After pausing for a few seconds, Trembley replied, ‘Obviously, you have to evaluate what you saw today.”

That isn’t good if you’re Hayden Penn.

Trembley didn’t use the defensive lapses behind Penn as an excuse for the right-hander’s horrible line.

“I don’t think that had anything to do with it,” Trembley said. “He just didn’t throw enough first-pitch strikes and fell behind and walked people. You’re going to have situations where plays aren’t made. You’re going to have four-out innings. You’ve got to have enough to minimize the damage and he didn’t have it, for whatever reason. I don’t think it was his stuff.”
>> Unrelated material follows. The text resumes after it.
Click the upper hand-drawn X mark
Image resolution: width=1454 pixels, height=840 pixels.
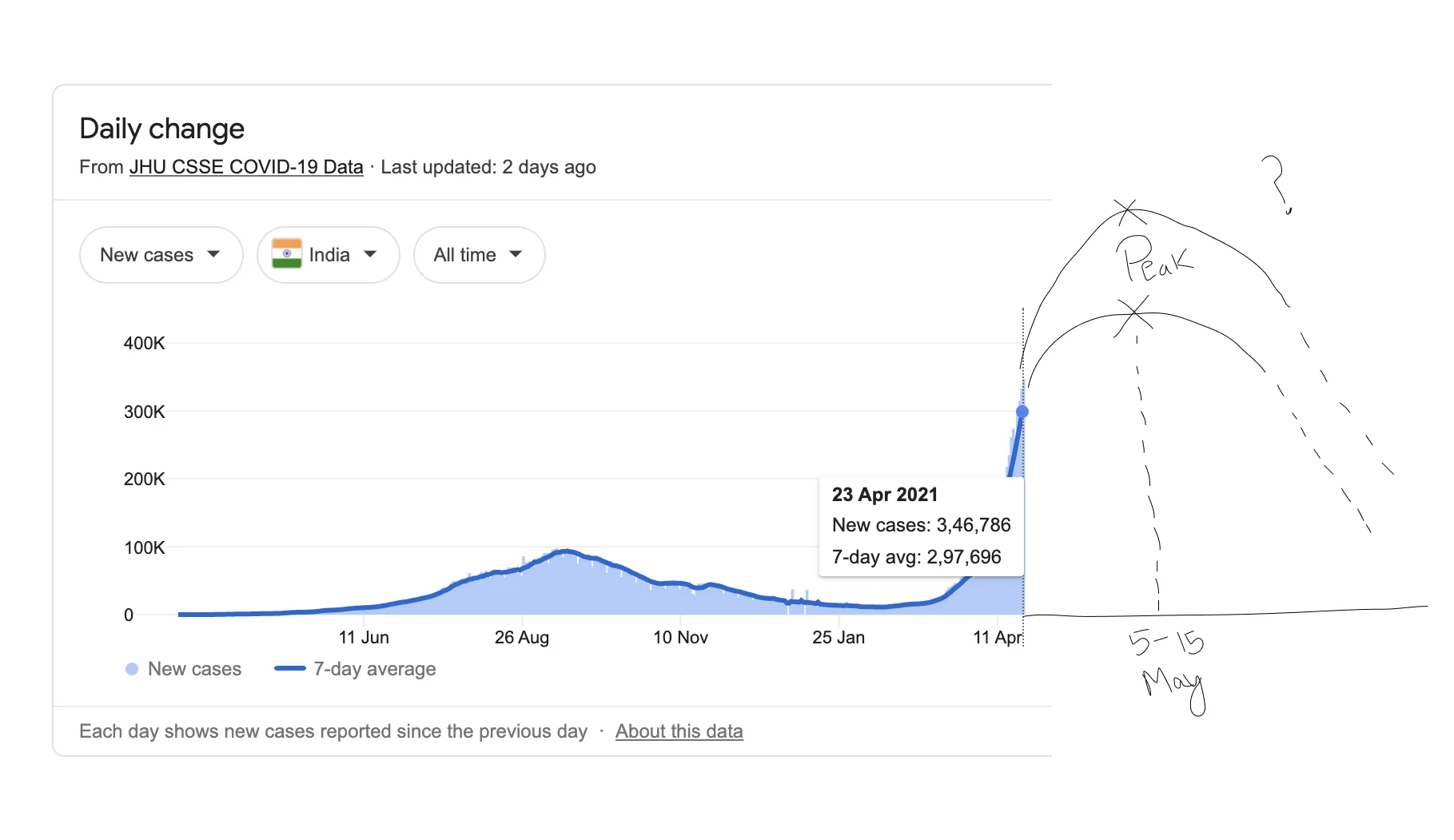coord(1129,211)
I say he still gets one more chance to make an impression; however, if he fails to do anything on the mound, I see him being waived and possibly sent to Triple-A assuming he doesn’t get claimed. He’s still only 24 — young, but certainly away from the prospect stage — therefore, he’s still got time to get better and become consistent. He’s had some back along with immaturity issues, so I hope he gets a chance in the majors.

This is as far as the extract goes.